Textauszug:
★ ★ ★ ★ ★

6. November - Mohring schließt eine Koalition oder Kooperation mit der Linken ebenso aus wie mit der AfD.
24. November - Mohring gibt den Anspruch auf ein Regierungsamt auf. Seine Fraktion werde keinen Kandidaten aufstellen.
26. November - Mit Birgit Keller wird erstmals eine Linke-Politikerin an die Spitze des Erfurter Parlaments gewählt.
6. Dezember - CDU und FDP erklären, ein Gesprächsangebot von Rot-Rot-Grün anzunehmen. Dabei gehe es um Zusammenarbeit unterhalb von Unterstützung, Duldung oder Tolerierung.
6. Januar - Thüringens Ex-Ministerpräsident Dieter Althaus (CDU) bringt die Idee einer „Projektregierung“ ins Spiel.
12. Januar - Unter Moderation von Alt-Bundespräsident Joachim Gauck treffen sich Ramelow und Mohring.
13. Januar - Erstmals sprechen Spitzenpolitiker von Linke, CDU, SPD, Grüne und FDP direkt miteinander darüber, wie Mehrheiten im Parlament gefunden werden können.
15. Januar - Linke, SPD und Grüne verständigen sich auf einen rund 60 Seiten starken Regierungsvertrag. Die Wahl eines Ministerpräsidenten soll Anfang Februar stattfinden.
22. Januar - Die AfD kündigt die Aufstellung eines eigenen Kandidaten für den Posten des Ministerpräsidenten an.
24./25. Januar - Parteitage von Thüringer SPD und Grünen machen den Weg für eine rot-rot-grüne Minderheitsregierung frei.
3. Februar - Nach langwierigen Diskussionen über das verfassungsgemäße Verfahren bei der Wahl des neuen Ministerpräsidenten läuft die Frist für Wahlvorschläge aus. Für die AfD tritt der parteilose Bürgermeister Christoph Kindervater an. Die FDP schickt ihren Landeschef Thomas Kemmerich ins Rennen.
3. Februar - In einer Mitgliederbefragung der Linken wird der Regierungsvertrag für die rot-rot-grüne Minderheitsregierung angenommen.
5. Februar - Der FDP-Politiker Thomas Kemmerich wird im dritten Wahlgang zum Regierungschef von Thüringen gewählt - mit Unterstützung der Fraktionen von CDU und AfD. Kemmerich nimmt die Wahl an - zur Verwunderung vieler Beobachter. Ein politisches Beben geht durch Deutschland.

★ ★ ★ ★ ★

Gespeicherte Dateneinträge
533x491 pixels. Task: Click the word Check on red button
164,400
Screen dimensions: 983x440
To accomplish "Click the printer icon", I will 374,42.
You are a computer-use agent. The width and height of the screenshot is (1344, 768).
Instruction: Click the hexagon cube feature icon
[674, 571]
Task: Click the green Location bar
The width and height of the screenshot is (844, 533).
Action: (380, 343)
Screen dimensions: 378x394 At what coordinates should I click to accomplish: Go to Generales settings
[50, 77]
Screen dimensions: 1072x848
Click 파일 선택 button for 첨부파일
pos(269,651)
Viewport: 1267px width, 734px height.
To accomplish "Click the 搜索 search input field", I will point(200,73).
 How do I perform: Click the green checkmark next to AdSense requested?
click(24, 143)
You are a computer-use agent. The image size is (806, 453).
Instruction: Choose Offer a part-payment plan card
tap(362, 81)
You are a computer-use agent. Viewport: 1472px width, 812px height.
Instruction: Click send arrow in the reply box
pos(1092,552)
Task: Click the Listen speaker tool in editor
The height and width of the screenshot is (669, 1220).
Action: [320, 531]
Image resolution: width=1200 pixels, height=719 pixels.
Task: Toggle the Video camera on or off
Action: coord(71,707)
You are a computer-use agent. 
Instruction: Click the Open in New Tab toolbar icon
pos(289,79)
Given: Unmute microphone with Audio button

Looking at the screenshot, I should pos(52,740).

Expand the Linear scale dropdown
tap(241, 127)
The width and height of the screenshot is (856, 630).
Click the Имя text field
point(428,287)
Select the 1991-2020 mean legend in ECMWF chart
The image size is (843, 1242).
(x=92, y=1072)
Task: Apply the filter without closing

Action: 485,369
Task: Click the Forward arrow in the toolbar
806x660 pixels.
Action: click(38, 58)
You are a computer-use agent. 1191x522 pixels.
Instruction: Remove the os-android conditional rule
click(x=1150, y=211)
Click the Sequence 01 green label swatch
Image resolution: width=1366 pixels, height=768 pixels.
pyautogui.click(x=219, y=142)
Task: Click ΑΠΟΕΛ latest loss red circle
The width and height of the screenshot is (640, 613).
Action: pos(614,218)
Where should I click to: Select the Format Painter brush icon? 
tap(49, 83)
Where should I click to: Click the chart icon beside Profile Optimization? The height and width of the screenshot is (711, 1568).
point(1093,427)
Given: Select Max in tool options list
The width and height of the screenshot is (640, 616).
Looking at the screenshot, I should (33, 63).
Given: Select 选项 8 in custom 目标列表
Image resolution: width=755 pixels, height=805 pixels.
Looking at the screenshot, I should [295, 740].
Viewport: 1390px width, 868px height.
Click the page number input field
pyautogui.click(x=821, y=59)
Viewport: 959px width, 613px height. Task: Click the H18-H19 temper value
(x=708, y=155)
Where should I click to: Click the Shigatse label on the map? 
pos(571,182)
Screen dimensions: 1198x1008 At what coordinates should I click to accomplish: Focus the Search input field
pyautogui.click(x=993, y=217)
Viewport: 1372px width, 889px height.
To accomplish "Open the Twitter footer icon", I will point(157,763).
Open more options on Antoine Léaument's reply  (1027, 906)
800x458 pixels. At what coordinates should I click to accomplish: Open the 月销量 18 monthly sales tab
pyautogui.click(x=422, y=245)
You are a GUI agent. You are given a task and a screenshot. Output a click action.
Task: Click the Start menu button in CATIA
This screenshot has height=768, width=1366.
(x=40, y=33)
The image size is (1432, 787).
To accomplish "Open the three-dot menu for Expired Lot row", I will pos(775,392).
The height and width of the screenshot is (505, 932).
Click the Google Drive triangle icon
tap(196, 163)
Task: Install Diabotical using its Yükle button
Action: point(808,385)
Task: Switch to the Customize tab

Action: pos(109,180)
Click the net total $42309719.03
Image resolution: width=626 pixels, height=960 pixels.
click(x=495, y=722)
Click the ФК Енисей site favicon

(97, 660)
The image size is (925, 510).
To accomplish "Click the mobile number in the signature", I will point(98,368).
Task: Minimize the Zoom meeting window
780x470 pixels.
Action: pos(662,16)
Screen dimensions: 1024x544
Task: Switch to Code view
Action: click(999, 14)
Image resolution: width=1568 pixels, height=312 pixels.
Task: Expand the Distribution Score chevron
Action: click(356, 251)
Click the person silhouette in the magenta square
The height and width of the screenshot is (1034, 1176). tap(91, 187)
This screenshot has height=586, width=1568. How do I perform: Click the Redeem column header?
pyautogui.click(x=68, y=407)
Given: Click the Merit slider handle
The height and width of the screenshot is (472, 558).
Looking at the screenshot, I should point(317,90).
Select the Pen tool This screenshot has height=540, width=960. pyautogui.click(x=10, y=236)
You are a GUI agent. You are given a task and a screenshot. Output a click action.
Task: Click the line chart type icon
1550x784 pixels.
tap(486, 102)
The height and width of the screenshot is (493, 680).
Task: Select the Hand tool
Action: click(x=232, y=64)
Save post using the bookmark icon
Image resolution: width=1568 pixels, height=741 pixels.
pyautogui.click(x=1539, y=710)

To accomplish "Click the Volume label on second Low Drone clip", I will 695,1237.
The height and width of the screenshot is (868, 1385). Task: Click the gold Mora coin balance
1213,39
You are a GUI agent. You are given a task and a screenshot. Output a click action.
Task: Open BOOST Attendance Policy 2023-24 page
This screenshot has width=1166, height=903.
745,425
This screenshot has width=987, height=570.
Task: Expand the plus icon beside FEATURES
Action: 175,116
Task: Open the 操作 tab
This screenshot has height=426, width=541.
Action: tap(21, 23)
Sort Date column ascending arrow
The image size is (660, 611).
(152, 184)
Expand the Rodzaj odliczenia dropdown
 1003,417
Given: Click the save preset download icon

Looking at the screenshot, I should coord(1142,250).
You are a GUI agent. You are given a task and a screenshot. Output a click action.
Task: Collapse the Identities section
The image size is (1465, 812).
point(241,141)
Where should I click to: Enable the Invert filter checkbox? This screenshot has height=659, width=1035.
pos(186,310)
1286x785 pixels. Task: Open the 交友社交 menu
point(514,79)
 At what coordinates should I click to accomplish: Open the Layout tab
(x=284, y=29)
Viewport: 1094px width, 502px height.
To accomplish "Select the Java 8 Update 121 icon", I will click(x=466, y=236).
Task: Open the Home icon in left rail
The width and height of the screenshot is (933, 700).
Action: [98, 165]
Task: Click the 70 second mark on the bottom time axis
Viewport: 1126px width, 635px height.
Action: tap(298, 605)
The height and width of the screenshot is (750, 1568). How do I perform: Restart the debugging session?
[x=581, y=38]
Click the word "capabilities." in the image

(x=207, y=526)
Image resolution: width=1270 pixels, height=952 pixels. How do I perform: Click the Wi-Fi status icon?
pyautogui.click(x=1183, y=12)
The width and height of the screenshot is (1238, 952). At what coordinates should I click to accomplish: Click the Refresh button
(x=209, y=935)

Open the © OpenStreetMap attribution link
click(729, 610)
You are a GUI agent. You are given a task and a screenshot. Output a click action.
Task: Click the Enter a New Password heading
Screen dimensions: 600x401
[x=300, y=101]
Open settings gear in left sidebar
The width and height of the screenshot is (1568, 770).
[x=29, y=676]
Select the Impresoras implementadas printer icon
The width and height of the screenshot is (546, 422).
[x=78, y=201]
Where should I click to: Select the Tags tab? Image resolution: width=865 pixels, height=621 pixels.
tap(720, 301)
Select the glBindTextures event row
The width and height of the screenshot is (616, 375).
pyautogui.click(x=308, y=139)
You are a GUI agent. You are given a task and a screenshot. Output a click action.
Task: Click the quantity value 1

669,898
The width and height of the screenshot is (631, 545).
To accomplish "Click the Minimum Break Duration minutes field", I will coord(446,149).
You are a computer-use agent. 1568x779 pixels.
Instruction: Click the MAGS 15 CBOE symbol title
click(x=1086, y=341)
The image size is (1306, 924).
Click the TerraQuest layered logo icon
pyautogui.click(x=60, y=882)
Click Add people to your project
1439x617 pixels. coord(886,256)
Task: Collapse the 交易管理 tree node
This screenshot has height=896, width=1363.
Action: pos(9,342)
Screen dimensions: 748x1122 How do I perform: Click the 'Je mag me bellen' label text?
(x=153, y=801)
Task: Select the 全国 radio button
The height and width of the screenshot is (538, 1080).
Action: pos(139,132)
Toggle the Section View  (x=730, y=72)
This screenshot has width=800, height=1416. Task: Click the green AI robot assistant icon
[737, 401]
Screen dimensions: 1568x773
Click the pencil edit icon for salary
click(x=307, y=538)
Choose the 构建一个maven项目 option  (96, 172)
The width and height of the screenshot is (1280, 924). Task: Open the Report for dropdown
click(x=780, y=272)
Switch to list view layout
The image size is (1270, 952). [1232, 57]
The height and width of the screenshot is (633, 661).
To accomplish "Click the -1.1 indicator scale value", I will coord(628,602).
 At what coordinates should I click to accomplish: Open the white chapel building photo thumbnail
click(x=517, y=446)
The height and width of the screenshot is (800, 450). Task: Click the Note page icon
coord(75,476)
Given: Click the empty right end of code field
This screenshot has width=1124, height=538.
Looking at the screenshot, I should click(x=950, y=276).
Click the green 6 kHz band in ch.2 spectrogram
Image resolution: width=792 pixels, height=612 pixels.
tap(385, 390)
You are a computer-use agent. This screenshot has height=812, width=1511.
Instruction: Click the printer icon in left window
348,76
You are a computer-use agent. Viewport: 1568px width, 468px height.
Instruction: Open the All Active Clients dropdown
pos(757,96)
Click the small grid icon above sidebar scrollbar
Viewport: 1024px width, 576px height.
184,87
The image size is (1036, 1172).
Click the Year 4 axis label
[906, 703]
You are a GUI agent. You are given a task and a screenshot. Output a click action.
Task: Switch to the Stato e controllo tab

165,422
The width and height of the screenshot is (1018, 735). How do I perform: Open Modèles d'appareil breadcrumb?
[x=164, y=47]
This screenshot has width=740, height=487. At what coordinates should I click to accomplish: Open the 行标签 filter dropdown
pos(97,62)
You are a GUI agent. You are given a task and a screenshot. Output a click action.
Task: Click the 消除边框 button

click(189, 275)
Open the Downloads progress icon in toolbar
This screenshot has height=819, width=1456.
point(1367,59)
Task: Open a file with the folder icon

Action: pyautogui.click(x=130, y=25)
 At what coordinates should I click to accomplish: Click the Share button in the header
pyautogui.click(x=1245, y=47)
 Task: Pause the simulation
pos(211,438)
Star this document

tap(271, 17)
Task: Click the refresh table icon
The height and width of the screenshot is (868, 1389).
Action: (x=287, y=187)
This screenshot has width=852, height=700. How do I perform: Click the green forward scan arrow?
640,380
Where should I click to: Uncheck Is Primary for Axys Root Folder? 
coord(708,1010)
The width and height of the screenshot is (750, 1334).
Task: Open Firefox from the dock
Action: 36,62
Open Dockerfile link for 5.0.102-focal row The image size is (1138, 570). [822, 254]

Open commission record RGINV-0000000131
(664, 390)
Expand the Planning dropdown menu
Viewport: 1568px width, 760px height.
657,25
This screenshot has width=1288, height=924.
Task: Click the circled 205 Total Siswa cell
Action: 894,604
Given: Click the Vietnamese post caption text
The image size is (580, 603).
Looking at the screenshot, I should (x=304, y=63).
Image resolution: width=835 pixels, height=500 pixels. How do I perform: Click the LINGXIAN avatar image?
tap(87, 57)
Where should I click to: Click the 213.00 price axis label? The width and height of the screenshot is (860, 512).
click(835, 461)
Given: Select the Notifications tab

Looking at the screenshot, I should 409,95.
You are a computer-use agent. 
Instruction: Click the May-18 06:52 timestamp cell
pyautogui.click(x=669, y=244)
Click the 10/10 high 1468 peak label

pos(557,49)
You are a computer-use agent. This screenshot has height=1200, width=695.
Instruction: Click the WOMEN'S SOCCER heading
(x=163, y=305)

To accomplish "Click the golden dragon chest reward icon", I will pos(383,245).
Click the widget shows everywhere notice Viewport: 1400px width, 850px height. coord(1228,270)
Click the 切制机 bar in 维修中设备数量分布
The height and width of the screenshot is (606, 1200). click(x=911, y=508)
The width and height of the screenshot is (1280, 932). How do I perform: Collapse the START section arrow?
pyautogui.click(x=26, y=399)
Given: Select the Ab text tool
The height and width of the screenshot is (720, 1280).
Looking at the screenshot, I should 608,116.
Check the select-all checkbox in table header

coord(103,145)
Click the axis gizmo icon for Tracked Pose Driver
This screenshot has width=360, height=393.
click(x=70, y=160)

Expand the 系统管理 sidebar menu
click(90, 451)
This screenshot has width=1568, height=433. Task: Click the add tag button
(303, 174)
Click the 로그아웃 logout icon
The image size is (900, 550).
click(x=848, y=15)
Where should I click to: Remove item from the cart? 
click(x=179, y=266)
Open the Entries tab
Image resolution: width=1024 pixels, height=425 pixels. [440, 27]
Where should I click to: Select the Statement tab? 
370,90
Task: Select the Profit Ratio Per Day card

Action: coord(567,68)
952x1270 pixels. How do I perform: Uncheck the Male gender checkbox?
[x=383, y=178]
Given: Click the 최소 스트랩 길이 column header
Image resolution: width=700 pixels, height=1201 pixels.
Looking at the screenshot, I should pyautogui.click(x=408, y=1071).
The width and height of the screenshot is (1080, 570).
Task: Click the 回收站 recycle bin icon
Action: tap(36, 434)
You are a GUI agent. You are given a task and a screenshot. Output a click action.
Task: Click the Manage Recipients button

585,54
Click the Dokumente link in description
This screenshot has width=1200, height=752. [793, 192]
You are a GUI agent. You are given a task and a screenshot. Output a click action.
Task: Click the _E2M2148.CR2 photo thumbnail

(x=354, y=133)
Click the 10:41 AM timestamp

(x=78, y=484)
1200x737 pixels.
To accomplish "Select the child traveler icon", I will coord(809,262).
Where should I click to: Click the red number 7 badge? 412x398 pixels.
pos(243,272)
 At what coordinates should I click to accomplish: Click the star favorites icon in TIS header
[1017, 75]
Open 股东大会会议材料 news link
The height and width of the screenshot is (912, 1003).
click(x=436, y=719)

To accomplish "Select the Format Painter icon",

★ ★ ★ ★ ★

Zu erledigen 1: Aktualisiere in der Chronik zur Regierungsbildung in Thüringen den Abschnitt von „6. Dezember - CDU“ bis einschließlich „Ramelow und Mohring.“: Ersetze „Gesprächsangebot“ durch „Verhandlungsangebot“ und gib den Abschnitt dann wieder.
Zu erledigen 2:
Beantworte anhand der Chronik zur Regierungsbildung in Thüringen:
(a) Wer wird am 26. November an die Spitze des Erfurter Parlaments gewählt?
(b) Wie viele Seiten umfasst der Regierungsvertrag, auf den sich Linke, SPD und Grüne am 15. Januar verständigen?
(c) In welchem Wahlgang wird Thomas Kemmerich zum Regierungschef von Thüringen gewählt?
Zu erledigen 3: Wie ginge die Chronik zur Regierungsbildung in Thüringen nach ihrem letzten Eintrag weiter? Setze sie fort.

Endgültige Antwort 1:
6. Dezember - CDU und FDP erklären, ein Verhandlungsangebot von Rot-Rot-Grün anzunehmen. Dabei gehe es um Zusammenarbeit unterhalb von Unterstützung, Duldung oder Tolerierung.
6. Januar - Thüringens Ex-Ministerpräsident Dieter Althaus (CDU) bringt die Idee einer „Projektregierung“ ins Spiel.
12. Januar - Unter Moderation von Alt-Bundespräsident Joachim Gauck treffen sich Ramelow und Mohring.

Endgültige Antwort 2:
(a) Birgit Keller
(b) Rund 60 Seiten
(c) Im dritten Wahlgang

Endgültige Antwort 3:
6. Februar - Kanzlerin Angela Merkel (CDU) kritisiert die Wahl Kemmerichs mit AfD-Stimmen als „unverzeihlich“. Das Ergebnis müsse rückgängig gemacht werden, sagt Merkel - und stellt sich damit indirekt hinter Neuwahl-Forderungen.
8. Februar - Kemmerich tritt mit sofortiger Wirkung zurück. Er ist damit nur noch geschäftsführend und ohne Minister im Amt.
9. Februar - Der Ost-Beauftragte der Bundesregierung, der Thüringer Christian Hirte, tritt nach einem heftig kritisierten Lob für die Ministerpräsidenten-Wahl in Thüringen zurück - auf Drängen Merkels.
13. Februar - Der FDP-Vorsitzende Christian Lindner entschuldigt sich in einer Bundestagsdebatte, dass sich sein Parteikollege Kemmerich mit AfD-Stimmen wählen ließ. „Wir sind beschämt, weil wir der AfD ermöglicht haben, uns und darüber hinaus die parlamentarische Demokratie zu verhöhnen“, sagt er.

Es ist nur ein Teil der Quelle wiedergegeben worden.